How many lines below include the string "above"? State the number alone.

==== EXCERPTED RECORDS

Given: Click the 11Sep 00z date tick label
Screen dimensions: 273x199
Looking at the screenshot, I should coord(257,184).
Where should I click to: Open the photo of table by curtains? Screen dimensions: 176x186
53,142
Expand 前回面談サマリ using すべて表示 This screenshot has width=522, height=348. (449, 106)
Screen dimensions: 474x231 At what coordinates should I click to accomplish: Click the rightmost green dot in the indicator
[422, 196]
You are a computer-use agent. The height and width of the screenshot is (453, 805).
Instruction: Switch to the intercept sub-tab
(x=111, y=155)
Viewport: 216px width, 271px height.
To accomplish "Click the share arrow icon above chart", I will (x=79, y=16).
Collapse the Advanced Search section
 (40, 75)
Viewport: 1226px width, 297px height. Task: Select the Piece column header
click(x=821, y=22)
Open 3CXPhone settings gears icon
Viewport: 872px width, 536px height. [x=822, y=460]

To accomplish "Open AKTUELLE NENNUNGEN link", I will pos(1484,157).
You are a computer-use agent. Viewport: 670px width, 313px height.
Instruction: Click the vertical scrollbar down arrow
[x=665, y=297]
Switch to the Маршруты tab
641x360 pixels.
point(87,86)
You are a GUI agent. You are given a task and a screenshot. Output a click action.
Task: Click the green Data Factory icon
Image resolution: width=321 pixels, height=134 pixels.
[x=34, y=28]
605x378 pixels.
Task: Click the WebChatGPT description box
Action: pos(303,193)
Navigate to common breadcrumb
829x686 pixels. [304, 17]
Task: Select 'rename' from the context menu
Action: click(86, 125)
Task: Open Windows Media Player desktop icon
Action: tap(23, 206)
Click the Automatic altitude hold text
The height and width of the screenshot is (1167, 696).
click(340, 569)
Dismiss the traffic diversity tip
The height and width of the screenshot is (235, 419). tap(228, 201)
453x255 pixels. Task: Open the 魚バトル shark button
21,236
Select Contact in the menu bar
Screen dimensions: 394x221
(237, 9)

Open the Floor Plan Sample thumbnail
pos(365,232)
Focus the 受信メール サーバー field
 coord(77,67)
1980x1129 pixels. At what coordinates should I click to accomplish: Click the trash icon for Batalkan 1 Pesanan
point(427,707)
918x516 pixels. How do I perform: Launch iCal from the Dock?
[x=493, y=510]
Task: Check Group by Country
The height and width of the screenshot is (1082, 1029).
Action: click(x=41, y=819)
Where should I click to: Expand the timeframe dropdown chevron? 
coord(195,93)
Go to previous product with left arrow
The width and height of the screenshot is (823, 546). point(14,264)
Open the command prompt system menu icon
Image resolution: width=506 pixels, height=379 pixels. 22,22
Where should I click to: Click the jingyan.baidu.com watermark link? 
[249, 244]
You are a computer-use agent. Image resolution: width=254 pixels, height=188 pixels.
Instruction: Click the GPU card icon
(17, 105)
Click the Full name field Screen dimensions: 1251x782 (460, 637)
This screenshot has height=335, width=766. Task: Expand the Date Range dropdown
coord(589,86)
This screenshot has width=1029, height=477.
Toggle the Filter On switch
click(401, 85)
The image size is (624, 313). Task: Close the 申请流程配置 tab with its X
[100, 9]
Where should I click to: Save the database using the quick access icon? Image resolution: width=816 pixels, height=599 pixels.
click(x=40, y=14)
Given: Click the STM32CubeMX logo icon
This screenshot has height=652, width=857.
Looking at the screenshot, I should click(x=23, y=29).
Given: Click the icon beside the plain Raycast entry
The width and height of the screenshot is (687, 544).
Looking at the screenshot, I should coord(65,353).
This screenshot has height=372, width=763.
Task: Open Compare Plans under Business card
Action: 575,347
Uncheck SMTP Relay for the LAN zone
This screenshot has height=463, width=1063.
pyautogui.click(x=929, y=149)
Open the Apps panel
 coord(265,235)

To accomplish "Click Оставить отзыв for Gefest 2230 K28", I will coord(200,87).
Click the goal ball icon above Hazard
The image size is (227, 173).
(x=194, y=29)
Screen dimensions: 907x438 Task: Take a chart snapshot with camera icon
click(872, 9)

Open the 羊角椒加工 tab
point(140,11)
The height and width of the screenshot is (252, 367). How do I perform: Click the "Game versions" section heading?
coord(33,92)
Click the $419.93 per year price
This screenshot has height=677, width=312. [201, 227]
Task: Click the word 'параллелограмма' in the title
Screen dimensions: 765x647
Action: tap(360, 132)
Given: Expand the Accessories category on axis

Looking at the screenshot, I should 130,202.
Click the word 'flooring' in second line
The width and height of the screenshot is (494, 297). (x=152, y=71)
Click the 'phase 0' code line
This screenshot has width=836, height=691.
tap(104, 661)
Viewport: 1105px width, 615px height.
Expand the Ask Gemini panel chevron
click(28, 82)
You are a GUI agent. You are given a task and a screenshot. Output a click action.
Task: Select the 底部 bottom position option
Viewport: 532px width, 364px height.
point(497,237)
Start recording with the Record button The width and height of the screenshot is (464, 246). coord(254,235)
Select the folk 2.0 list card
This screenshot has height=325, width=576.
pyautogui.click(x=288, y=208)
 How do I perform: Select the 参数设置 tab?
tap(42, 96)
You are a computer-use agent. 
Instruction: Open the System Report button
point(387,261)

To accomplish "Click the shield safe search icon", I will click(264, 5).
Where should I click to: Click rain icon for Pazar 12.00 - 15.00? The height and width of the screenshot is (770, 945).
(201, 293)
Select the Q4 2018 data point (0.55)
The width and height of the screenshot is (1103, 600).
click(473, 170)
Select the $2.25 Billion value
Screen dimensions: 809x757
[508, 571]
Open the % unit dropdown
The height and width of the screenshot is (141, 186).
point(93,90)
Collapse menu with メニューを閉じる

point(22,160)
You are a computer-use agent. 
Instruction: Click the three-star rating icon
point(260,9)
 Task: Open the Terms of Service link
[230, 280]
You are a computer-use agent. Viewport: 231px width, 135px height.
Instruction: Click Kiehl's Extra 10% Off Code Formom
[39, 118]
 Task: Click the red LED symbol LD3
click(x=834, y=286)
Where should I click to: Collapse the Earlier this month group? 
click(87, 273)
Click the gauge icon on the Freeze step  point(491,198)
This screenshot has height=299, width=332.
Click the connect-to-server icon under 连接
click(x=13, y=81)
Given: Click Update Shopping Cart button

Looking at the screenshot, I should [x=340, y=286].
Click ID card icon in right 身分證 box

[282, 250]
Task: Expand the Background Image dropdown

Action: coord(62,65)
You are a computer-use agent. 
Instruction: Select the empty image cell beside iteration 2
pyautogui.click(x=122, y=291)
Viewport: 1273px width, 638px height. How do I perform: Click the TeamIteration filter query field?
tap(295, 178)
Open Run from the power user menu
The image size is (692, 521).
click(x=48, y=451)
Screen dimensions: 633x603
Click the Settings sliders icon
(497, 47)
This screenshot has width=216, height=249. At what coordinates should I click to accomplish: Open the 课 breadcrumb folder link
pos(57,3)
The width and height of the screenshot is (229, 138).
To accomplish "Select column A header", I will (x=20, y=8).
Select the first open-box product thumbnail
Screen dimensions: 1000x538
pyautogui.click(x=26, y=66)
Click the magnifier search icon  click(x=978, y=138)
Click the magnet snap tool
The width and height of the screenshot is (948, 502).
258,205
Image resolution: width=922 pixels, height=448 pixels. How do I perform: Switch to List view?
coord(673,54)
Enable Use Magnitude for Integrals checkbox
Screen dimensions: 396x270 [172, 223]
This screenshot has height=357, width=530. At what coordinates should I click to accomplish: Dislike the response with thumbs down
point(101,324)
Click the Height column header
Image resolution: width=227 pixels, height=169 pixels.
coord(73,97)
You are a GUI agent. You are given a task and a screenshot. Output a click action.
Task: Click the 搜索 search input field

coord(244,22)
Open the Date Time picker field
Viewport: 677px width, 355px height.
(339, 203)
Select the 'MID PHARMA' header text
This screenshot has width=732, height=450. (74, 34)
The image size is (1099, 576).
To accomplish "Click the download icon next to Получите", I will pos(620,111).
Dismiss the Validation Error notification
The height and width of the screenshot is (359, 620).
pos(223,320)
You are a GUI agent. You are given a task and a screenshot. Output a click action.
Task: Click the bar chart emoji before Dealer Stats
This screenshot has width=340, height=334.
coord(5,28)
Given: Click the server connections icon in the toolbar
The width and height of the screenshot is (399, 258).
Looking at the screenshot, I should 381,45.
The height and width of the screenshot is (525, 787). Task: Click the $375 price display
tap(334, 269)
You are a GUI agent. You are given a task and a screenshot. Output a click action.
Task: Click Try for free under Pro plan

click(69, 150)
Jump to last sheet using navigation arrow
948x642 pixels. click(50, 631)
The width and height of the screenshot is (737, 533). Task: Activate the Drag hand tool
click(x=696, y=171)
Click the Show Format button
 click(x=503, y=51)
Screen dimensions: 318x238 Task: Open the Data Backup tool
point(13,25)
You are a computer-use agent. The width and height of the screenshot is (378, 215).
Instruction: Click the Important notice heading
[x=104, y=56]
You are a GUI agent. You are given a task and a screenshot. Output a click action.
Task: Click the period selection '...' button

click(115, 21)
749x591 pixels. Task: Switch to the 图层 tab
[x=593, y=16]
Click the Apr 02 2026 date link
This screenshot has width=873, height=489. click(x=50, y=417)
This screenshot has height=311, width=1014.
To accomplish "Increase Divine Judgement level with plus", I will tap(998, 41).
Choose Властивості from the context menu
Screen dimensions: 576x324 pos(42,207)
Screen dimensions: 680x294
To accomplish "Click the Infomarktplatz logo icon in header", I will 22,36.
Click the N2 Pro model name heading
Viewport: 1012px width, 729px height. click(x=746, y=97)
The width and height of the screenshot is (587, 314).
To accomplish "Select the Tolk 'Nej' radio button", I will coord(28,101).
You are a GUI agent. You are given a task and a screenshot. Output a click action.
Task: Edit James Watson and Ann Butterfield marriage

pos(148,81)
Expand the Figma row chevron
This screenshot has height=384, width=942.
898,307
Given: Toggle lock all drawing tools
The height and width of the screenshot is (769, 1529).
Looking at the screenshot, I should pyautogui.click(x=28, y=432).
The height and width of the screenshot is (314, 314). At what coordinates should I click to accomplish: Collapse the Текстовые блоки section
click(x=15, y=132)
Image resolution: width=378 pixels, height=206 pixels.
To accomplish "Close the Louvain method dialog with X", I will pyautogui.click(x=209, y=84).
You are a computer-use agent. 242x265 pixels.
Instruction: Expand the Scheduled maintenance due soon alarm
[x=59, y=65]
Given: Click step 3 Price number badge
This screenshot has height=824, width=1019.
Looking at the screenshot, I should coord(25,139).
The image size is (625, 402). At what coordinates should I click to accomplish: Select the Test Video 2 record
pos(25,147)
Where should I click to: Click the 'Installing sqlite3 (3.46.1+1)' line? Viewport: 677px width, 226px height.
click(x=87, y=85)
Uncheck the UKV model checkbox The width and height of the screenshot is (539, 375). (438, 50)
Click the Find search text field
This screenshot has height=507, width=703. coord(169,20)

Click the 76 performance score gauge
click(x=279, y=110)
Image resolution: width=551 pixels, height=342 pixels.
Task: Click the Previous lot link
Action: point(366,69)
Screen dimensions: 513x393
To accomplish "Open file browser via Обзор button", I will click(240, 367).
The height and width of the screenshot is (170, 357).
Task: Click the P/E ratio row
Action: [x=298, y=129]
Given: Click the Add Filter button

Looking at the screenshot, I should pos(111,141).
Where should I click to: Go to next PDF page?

========

### SOLUTION FOR THIS PROBLEM
2